> Document passage:
★ ★ ★ ★

# WiFi works, dont works

## skater4

Hello guys. I have very strange issue after installed Gentoo.

Just when installed, ive set up WiFi using wpa supplicant and it worked. After the reboot its not worked. I couldnt turn on wlo1, it raised input\output error. THEN. Ive loaded kubuntu (already installed) and WiFi there also not worked. THEN. Ive restarted the laptop with kubuntu - it works now 0.o. THEN loaded Gentoo - it aswell works 0.o. THEN restarted Gentoo - dont work. Load kubuntu - dont work. Restart kubuntu - work etc...

Please, help me  :Smile:  I'm newbie in Gentoo  :Smile: 

----------

## xaviermiller

Hi!,

Can you give us more information : wifi chipset, output of dmesg.

Did you loaded the required firmware?

----------

## skater4

 *xaviermiller wrote:*   

> Hi!,
> 
> Can you give us more information : wifi chipset, output of dmesg.
> 
> Did you loaded the required firmware?

 

yo. how can I gather this information  :Smile: ?

----------

## charles17

See https://wiki.gentoo.org/wiki/Wifi or device specific articles like https://wiki.gentoo.org/wiki/Iwlwifi or https://wiki.gentoo.org/wiki/Qualcomm_Atheros_QCA6174.

----------

## Roman_Gruber

My internet service provided gave me a multi modem with wifi functionality. 

It looses wifi regardless if its a smartphone / tablet / notebook.

★ ★ ★ ★

> Dataset records:
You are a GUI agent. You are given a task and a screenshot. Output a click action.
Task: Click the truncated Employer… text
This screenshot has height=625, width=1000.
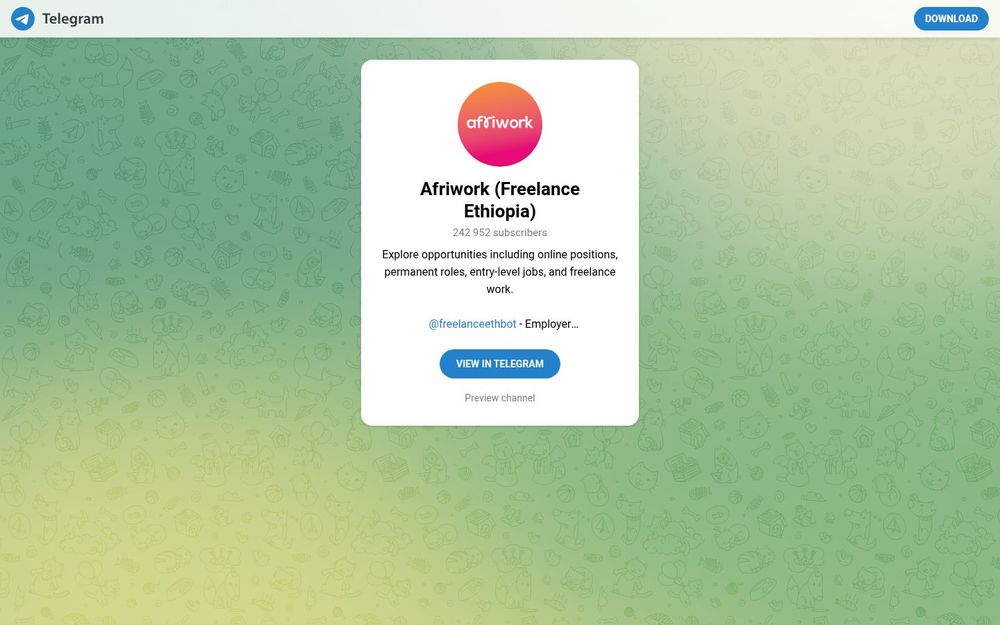pos(552,324)
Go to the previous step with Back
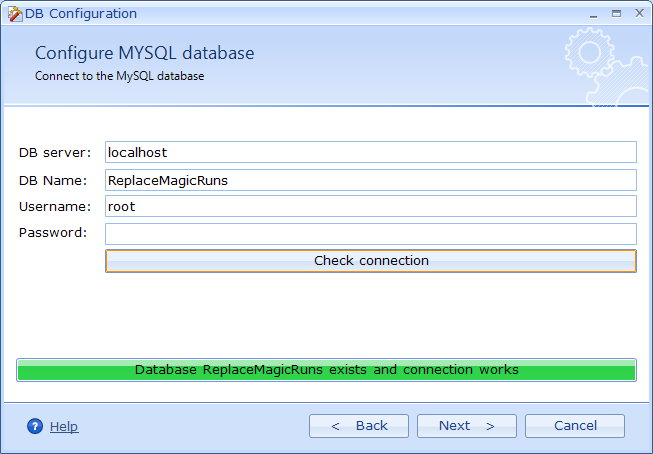This screenshot has height=454, width=653. (358, 426)
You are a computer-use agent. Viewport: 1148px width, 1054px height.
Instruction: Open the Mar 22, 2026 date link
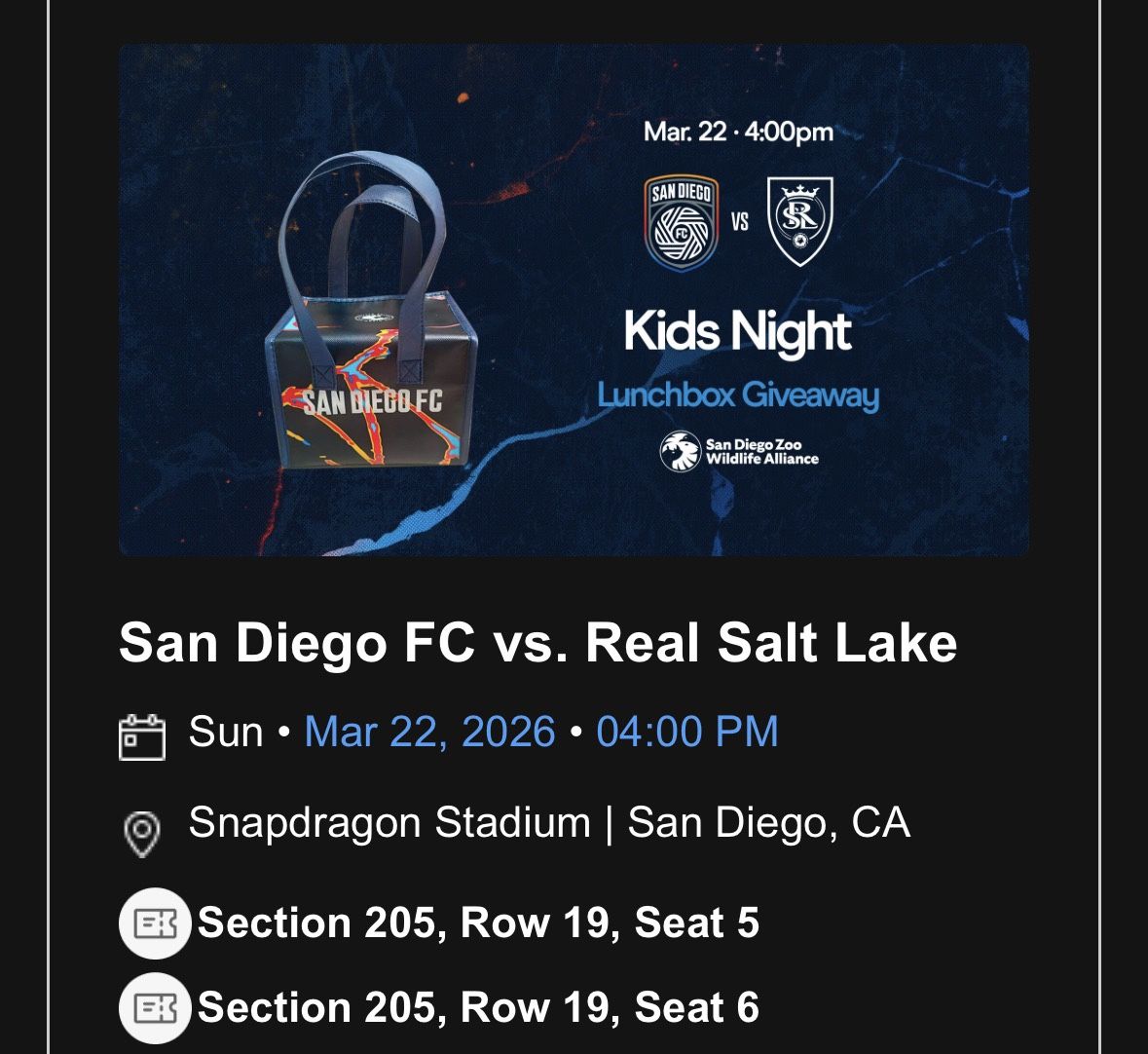pos(429,732)
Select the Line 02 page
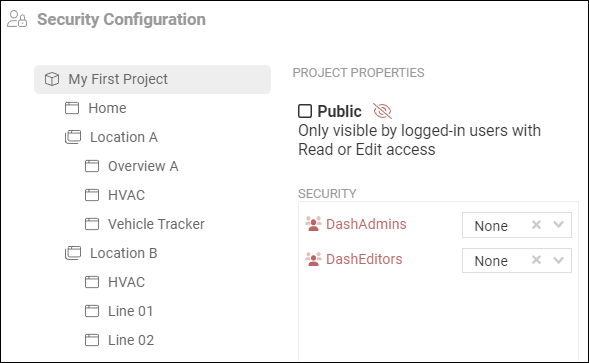This screenshot has width=589, height=363. [131, 340]
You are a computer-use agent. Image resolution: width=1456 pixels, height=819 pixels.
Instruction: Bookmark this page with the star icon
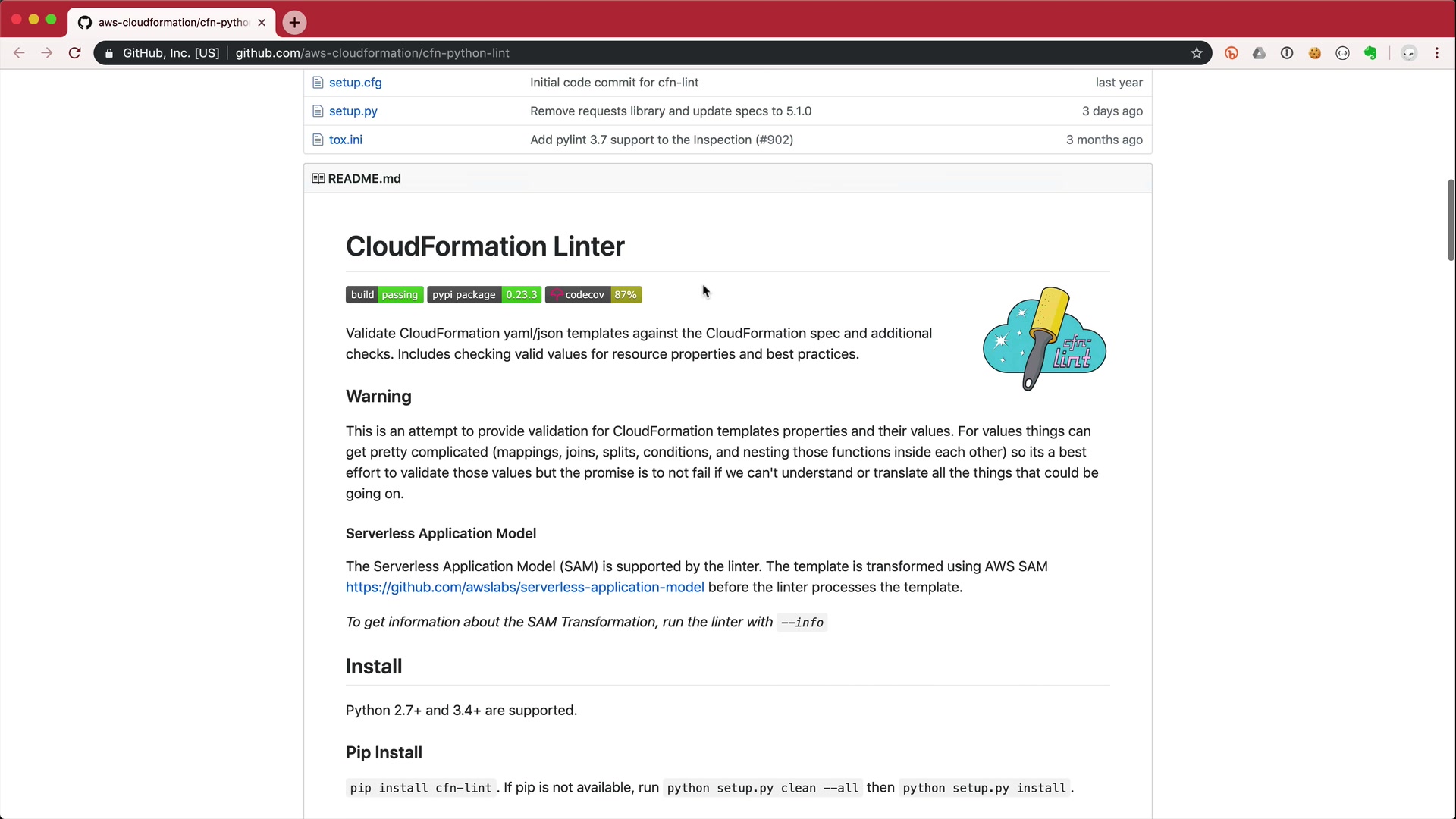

★ ★ ★ ★

> Task brief: Write out the WiFi thread from "## charles17" to "tablet / notebook.", renaming "notebook" as "laptop". Work from the WiFi thread alone.

> Finished answer:
## charles17

See https://wiki.gentoo.org/wiki/Wifi or device specific articles like https://wiki.gentoo.org/wiki/Iwlwifi or https://wiki.gentoo.org/wiki/Qualcomm_Atheros_QCA6174.

----------

## Roman_Gruber

My internet service provided gave me a multi modem with wifi functionality. 

It looses wifi regardless if its a smartphone / tablet / laptop.